出典:Douyin HPより編集部キャプチャ
全世界で10億ダウンロードを超える人気動画アプリ「TikTok」を展開する、中国のByteDance (以下、バイトダンス)が同アプリの中国版「抖音(Douyin)」を通じて、民間への科学の普及啓蒙のための動画配信を拡大することが明らかになった。3月22日、チャイナデイリー(中国日報)が報じた。
同記事によると、科学動画の配信は、中国科学院(=同国国務院直属の科学技術に関する最高研究機関)などの国家機関が全面的に支援するほか、民間の研究所やその研究者らにも積極的な投稿を呼びかけていくという。
また、科学動画の品質管理や制作支援、内容のチェックを行うため、バイトダンス側に専属のアドバイザリーチームを設置。

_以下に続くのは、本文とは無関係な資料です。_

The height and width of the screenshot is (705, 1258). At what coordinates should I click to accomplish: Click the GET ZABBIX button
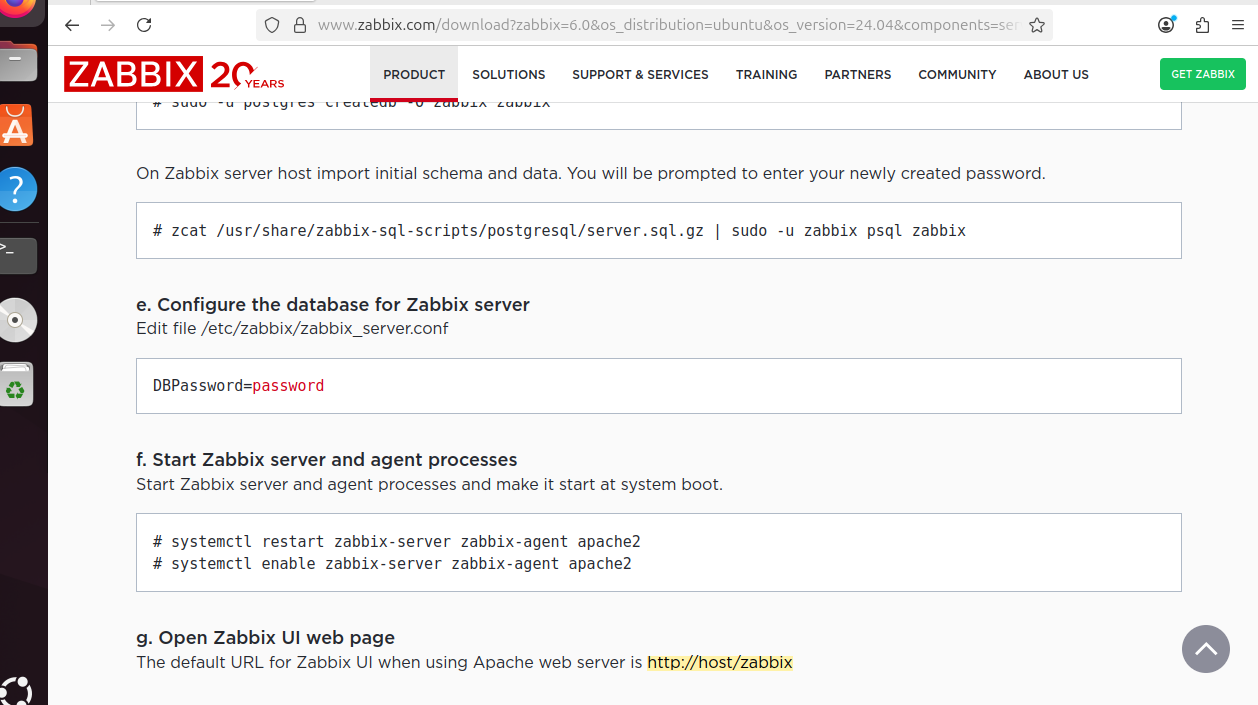[1203, 74]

中国科学院の研究者らをそのメンバーとして招集し、最終的には100人規模のチームとしてテーマ分野を網羅する。
バイトダンスの上場計画が背景に
専門家の間では、昨今の中国経済の失速を受け、習近平指導部が市場経済重視から国家主導による景気浮揚を重視する政策へとシフトし始めている、との見方が強まっている。
REUTERS/Guglielmo Mangiapane
中国国内向けのDouyinではすでに、ポピュラーサイエンス分野の動画投稿が官民問わず行われているが、今回その強化拡大を打ち出すことになった背景には、バイトダンスの上場に向けた動きがあるとみられる。
中国の習近平国家主席は2018年11月、ハイテク分野のスタートアップ向け新市場「科創板」(中国版ナスダック)を上海証券取引所に新設する計画を発表。2019年3月には上場規則などが公開され、上場申請の受け付けが始まった。
香港のサウスチャイナ・モーニング・ポスト(2019年2月21日付)は、中国当局がこの新市場への上場を打診するため、バイトダンスに接触したと報じている。真偽のほどは定かではないものの、アメリカや日本をはじめ世界進出を加速する同社が、大きな投資資金を必要としていることは間違いない。当局にとっても、急成長するバイトダンスの上場は「科創板」の良い宣伝になるに違いない。
習近平指導部は中国での上場に「期待」
2019年3月、北京で開催された全国人民代表大会の様子。
REUTERS/Jason Lee
ただし、バイトダンスが今後自らの都合に合わせた上場を実現できるかどうかは不透明だ。
ウォール・ストリート・ジャーナル(2019年3月15日付)は、現在ニューヨーク証券取引所に上場しているEC世界最大手のアリババグループが、夏にも中国での上場を検討していると報じている。同グループの中核企業で、決済事業の「Alipay(アリペイ)」やスコアリング事業の「芝麻(ジーマ)信用」を展開するアントフィナンシャルについても、中国での上場可能性を指摘する声が出ている。
また、中国経済の減速による社会不安の高まりを背景に、習近平指導部による“締めつけ”が目立つようになってきている。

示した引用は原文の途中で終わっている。